**WHAT YOU WILL DO:** With the pictures left aside, write out the entries that follow exactly.

**EXERCISE INPUT:**
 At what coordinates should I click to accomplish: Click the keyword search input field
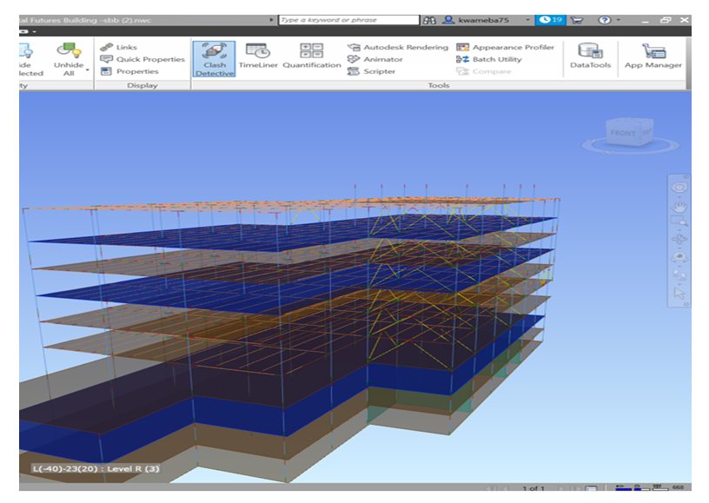[x=348, y=19]
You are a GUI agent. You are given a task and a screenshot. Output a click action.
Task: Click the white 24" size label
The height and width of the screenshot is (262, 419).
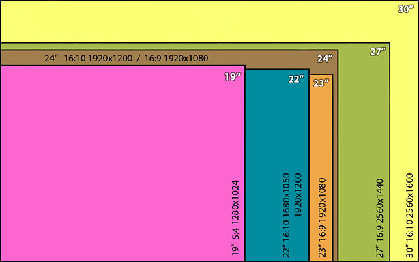click(x=325, y=59)
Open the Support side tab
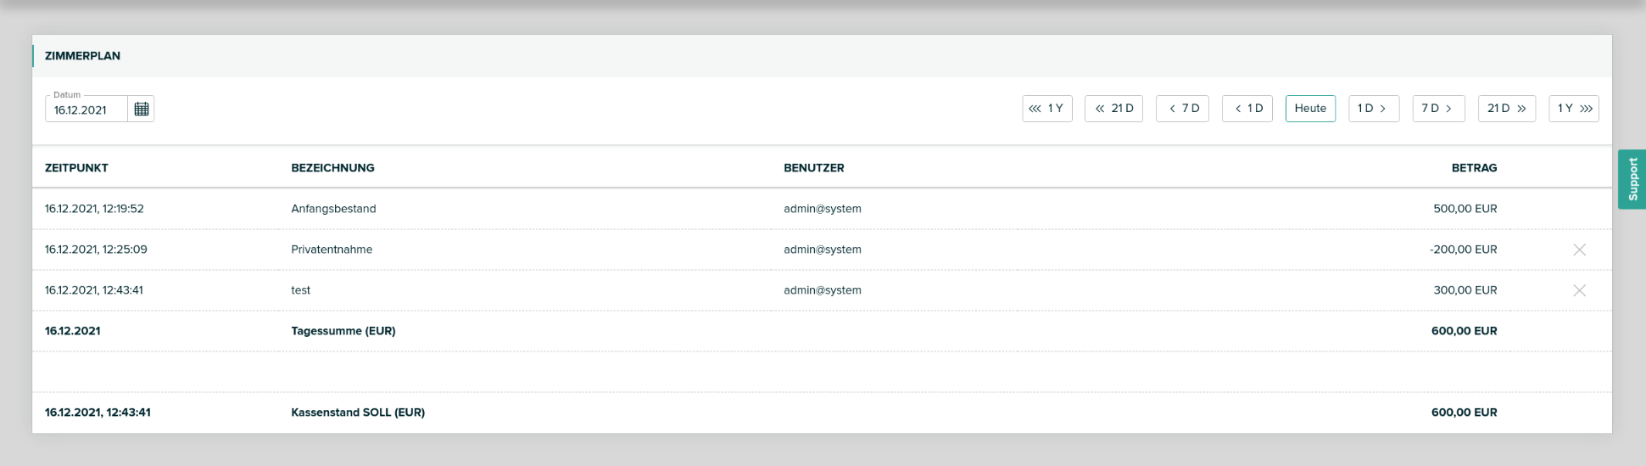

**RESULT:**
 At what coordinates should I click to accomplish: Click the keyword search input field
[x=348, y=19]
You are a GUI agent. You are given a task and a screenshot. Output a click action.
Task: Click the white 24" size label
The height and width of the screenshot is (262, 419).
click(x=325, y=59)
Open the Support side tab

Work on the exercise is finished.